Background:  Former UFC Lightweight Champion Conor McGregor, the Irish mixed martial artist (MMA) is very popular in the Philippines, or so I was told by a kid here in Basel, Switzerland.  This maybe due to his being the biggest pay-per-view contributor to UFC; which means his image has Global reach.   In Ireland many people would consider him foul mouthed, loud and maybe even obnoxious. (Or perhaps Cocky is closer to the mark.) Yet in Manila, people see his talent as a fighter, first and I get it, a working class hero, can serve as a rôle model.  I suppose one aspect that is causing me difficulty is that Notorious doesn’t exactly mean infamous.

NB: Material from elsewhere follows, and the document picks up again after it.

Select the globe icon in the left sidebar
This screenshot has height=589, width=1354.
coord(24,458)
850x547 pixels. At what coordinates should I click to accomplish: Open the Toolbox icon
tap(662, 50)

With rumours of a return to the ring by the end of this year, I would like to bring it up again with this second generation Filipino.  Conor “The Notorious” McGregor, is the fighter’s nickname; And I think he lives up to it, with his trash talk out of the ring; the notoriety (in my opinion) being centered unfortunately around his antics outside of the ring/cage more than his title winning matches.

I was wondering how would one say The Notorious in Manila?   Would *ang kilalang* McGregor work ? And if so how would that look in the Tagalog script/alphabet? The problem I have is that « very well known » kilalang-kilala, also means very well liked.  Which kinda misses the negative connotations surrounding this character.
Or have folks simple stuck with his nickname in English since most inhabitants are bilingual ?







 Thanks for any help you can give.


----------



## DotterKat

The first word that came to my mind was *basagulero* but this might be taken by some to pertain more to his profession as a brawler even though in Tagalog basagulero refers to one who is combative or simply a troublemaker.

The other word that might be appropriate is *hambog* which refers to one who is overconfident and arrogant. 

In the end, the best formulation might be *hambog na basagulero* (arrogant troublemaker, cocky lout, pompous brute, conceited roughneck).


----------



## L'irlandais

Thanks for that.  It may be close to the mark, he was fined €1000 for punching an old man at the bar (of a pub).  Arrogant troublemaker suits him better than role model.


----------